The world of intelligent devices is changing dramatically. The computerized devices around us are getting smarter, they're increasingly connected and interdependent, and they're becoming vastly more numerous. And all this is happening at an ever increasing rate.

A fertile field for Linux . . .

As the number and variety of devices with embedded intelligence grow exponentially, the need to minimize cost and maximize specialization increases correspondingly. Hence, Embedded Linux becomes a highly desirable technology for the operating system due to its scalability, configurability, and affordability.

It's worth noting that until recently, the "cost penalty" associated with the CPU and memory resources necessary to run Linux had been a somewhat limiting factor relative to using it in cost sensitive devices. Now, however, the baseline needs of embedding Linux -- roughly 2M Flash and 4M RAM memory and a moderate speed processor (100+ MIPS?) -- have become reasonably inexpensive, thanks in large measure to Moore's Law.

. . . and Java

Although Java failed to hit the target for which it was initially developed, which was, ironically, to serve as an embedded operating system within smart devices, Java ended up providing a convenient means to enable moving applications around among computing devices -- propelled to this position by the dramatic emergence of the Web.

Today, despite its early failure as an embedded operating system, Java is showing promise in the role of providing a device-independent application platform, running on top of the embedded operating system. In this case, rather than serving as the operating system itself, Java provides the benefit of masking the unique aspects of the underlying device and providing an array of services beyond those offered by the embedded OS.

In the context of an exponential proliferation of smart devices, Java is emerging as a handy way to minimize device-specific development and allow developers to focus on the truly unique aspects of their projects. Increasingly, Java is providing a means to obtain functionality like GUIs, Web browsers, protocol stacks, handwriting and speech recognition, wireless communications, multimedia support, database management, and a wide range of remote services.

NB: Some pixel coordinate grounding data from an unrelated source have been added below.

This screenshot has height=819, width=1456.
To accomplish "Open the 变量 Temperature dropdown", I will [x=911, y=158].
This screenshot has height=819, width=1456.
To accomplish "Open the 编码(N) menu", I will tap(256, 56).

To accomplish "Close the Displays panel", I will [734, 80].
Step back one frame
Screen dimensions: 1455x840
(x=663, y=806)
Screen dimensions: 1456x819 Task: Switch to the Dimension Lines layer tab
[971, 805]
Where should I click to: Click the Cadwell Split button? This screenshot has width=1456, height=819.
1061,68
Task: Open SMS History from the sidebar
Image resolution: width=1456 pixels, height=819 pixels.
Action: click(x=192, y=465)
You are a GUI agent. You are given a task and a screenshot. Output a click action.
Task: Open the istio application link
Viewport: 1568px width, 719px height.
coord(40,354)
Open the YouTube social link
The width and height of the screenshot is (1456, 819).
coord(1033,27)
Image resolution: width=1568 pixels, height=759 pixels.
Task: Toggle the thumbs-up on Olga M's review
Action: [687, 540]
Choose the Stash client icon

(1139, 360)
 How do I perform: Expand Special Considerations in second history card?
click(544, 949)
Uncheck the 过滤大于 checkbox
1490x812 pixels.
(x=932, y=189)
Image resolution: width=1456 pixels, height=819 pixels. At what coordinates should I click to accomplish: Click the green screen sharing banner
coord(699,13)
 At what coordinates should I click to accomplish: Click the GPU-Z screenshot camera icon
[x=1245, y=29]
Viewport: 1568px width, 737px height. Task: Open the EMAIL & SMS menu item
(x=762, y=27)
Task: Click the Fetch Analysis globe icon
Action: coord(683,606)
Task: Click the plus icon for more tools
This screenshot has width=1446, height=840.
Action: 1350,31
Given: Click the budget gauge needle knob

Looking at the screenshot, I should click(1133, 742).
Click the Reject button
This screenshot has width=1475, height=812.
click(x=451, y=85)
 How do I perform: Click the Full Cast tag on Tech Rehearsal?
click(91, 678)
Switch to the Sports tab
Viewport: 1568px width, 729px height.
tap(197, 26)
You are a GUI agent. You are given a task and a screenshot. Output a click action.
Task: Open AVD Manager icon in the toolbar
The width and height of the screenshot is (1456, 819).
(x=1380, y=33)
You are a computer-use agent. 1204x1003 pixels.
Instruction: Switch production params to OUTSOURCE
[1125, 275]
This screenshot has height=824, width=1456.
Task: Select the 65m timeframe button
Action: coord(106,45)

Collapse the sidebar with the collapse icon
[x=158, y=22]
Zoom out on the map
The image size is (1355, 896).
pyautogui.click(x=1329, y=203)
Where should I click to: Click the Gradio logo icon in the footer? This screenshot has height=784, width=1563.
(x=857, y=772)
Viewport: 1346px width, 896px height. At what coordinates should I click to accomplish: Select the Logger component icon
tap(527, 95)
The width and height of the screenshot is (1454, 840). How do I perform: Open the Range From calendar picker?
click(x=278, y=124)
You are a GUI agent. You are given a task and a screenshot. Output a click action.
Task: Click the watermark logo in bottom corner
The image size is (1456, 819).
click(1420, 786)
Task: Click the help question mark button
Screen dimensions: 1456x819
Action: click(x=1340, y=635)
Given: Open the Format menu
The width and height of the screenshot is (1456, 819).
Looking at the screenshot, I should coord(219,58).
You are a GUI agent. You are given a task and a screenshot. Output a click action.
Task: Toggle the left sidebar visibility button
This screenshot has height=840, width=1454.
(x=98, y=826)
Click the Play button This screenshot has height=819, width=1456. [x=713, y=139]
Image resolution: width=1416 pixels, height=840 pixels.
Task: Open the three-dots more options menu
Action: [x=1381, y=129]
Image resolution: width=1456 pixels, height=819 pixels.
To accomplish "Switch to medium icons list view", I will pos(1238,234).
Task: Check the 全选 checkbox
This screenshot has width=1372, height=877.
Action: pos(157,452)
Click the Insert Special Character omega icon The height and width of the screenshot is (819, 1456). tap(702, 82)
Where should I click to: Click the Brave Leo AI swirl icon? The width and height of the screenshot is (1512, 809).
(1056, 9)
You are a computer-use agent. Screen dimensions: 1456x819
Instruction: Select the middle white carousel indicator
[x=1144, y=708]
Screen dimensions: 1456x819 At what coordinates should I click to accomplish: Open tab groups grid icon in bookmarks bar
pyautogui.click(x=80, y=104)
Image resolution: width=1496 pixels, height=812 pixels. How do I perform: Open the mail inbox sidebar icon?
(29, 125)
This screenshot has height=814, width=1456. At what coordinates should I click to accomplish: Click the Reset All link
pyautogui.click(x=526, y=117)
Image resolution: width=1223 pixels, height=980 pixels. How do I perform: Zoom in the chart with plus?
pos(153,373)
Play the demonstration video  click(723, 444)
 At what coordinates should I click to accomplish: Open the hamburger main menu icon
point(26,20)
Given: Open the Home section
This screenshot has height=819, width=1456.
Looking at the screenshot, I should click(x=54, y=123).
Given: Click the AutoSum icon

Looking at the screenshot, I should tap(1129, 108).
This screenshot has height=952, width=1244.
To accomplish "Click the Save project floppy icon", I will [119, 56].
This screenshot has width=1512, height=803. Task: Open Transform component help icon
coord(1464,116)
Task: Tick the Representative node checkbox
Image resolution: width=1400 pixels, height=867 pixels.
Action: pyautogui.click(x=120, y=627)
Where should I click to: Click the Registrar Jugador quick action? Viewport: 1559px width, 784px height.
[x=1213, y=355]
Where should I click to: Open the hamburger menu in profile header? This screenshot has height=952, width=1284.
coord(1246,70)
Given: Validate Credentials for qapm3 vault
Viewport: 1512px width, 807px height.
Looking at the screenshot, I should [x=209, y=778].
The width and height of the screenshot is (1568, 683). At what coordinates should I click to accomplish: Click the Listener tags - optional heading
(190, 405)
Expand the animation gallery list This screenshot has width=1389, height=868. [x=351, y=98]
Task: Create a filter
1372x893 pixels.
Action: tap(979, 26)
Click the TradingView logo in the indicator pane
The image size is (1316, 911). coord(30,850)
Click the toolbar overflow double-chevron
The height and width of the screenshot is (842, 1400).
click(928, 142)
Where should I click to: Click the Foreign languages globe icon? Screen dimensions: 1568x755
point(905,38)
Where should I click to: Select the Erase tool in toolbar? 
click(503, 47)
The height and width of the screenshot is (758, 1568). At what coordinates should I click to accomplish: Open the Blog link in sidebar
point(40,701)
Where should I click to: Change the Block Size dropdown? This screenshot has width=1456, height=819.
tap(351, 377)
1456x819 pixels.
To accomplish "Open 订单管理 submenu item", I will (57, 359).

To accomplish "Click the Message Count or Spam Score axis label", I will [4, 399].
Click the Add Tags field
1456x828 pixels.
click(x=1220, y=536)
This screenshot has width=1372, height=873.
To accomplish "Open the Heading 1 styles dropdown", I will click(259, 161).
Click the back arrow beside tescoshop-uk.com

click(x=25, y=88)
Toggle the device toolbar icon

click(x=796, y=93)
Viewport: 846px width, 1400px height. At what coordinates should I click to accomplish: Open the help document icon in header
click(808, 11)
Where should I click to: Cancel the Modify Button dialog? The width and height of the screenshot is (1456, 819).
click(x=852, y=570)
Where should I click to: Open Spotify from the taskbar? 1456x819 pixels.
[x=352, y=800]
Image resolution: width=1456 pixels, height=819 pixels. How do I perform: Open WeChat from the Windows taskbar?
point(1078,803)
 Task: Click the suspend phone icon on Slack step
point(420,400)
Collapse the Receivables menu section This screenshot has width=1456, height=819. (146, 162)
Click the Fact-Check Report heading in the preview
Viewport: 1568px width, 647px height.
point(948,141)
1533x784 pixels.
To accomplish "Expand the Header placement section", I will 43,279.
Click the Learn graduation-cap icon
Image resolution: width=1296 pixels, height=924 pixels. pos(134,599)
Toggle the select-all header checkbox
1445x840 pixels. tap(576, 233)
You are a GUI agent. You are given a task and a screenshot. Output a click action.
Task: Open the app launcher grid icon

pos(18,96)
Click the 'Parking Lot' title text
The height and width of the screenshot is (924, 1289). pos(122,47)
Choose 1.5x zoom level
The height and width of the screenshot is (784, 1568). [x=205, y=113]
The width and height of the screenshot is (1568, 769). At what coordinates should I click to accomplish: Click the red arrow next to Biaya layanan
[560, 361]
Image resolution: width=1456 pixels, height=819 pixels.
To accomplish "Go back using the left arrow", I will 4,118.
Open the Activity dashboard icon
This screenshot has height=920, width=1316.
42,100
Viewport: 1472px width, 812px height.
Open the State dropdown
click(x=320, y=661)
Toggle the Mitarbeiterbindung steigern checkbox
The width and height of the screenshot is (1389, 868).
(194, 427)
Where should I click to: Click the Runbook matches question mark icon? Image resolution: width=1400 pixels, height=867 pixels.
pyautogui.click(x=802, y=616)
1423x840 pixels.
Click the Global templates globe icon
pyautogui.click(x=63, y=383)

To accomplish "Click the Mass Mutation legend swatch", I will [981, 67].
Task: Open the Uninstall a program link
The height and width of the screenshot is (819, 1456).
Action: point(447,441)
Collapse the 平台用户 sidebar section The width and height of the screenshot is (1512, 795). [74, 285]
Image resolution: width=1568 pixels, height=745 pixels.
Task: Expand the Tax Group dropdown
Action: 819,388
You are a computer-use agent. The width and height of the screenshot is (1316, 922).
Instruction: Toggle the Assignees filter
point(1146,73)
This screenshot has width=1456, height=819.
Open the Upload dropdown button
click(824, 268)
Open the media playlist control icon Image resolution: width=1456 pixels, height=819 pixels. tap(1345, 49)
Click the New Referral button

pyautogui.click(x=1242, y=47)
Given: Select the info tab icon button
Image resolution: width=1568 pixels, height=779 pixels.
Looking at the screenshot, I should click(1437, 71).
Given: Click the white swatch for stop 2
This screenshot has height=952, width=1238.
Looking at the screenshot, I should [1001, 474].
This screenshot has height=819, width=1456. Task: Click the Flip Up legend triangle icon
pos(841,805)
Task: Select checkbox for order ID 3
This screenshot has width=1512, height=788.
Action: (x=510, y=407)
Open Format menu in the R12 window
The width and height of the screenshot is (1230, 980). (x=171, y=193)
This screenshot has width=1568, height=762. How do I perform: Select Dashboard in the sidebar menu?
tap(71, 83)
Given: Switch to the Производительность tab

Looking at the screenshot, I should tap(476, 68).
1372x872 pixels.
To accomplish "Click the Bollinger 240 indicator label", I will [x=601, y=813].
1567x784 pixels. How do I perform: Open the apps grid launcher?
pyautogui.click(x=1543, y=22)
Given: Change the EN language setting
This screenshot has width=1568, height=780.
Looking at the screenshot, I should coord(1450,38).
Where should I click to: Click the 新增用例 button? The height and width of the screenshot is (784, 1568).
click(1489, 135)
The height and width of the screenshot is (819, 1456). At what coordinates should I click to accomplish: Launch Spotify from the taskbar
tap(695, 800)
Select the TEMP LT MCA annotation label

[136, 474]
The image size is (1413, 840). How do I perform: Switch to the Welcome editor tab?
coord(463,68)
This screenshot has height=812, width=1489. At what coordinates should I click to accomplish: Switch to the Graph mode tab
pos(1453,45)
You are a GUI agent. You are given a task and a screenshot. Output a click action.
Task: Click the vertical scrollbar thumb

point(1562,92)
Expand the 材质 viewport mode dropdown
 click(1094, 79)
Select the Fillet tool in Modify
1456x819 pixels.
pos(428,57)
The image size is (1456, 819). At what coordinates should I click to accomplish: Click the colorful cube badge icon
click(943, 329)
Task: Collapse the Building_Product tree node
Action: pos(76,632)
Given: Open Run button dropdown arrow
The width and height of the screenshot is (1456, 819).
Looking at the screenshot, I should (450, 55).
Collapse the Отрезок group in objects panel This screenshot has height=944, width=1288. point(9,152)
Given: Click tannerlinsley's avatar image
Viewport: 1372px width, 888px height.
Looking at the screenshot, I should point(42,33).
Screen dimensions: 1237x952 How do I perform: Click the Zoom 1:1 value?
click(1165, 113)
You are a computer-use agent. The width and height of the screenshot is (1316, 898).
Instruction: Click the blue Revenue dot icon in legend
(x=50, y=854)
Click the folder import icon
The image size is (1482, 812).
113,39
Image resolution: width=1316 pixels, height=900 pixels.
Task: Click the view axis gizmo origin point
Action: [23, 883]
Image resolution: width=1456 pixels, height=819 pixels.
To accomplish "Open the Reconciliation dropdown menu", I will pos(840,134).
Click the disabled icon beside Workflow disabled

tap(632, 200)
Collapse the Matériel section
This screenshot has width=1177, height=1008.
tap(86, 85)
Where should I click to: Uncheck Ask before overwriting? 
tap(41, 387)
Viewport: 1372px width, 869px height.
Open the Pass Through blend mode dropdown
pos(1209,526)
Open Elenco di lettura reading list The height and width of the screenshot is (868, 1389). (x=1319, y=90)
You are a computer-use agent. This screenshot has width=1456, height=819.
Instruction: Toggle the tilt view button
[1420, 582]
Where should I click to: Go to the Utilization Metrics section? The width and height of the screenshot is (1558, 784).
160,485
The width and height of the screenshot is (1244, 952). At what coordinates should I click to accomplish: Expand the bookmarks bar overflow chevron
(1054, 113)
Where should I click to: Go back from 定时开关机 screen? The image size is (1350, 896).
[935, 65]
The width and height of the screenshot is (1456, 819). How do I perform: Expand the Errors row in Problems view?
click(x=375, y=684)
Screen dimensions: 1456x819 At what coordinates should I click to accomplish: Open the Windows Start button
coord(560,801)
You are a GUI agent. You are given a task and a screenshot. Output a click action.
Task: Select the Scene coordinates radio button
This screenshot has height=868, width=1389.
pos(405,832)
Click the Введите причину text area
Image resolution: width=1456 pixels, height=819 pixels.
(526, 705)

One interesting example of a product based on a combination of embedded Java+Linux is a consumer entertainment system that was recently announced by Hewlett-Packard. The HP Digital Entertainment Center is basically a home entertainment appliance that brings digital music and information via broadband and home networks into the living room -- without a PC. The system connects like an audio component to a normal home stereo system and can be used to burn custom CDs, create/store/organize MP3 files on its large internal hard disk, transfer music to digital music players, and listen to Internet radio.

"HP embraced Linux for consumer appliances because of its open source and community support," explains William Woo, General Manager of Hewlett-Packard's Embedded Software Operation. "We have customized Linux for use as an HP embedded OS and combined it with our HP Chai technology to create an embedded software solution with a Java application environment and web connectivity. HP Chai supports Java applications for delivering e-services to create a rich consumer experience."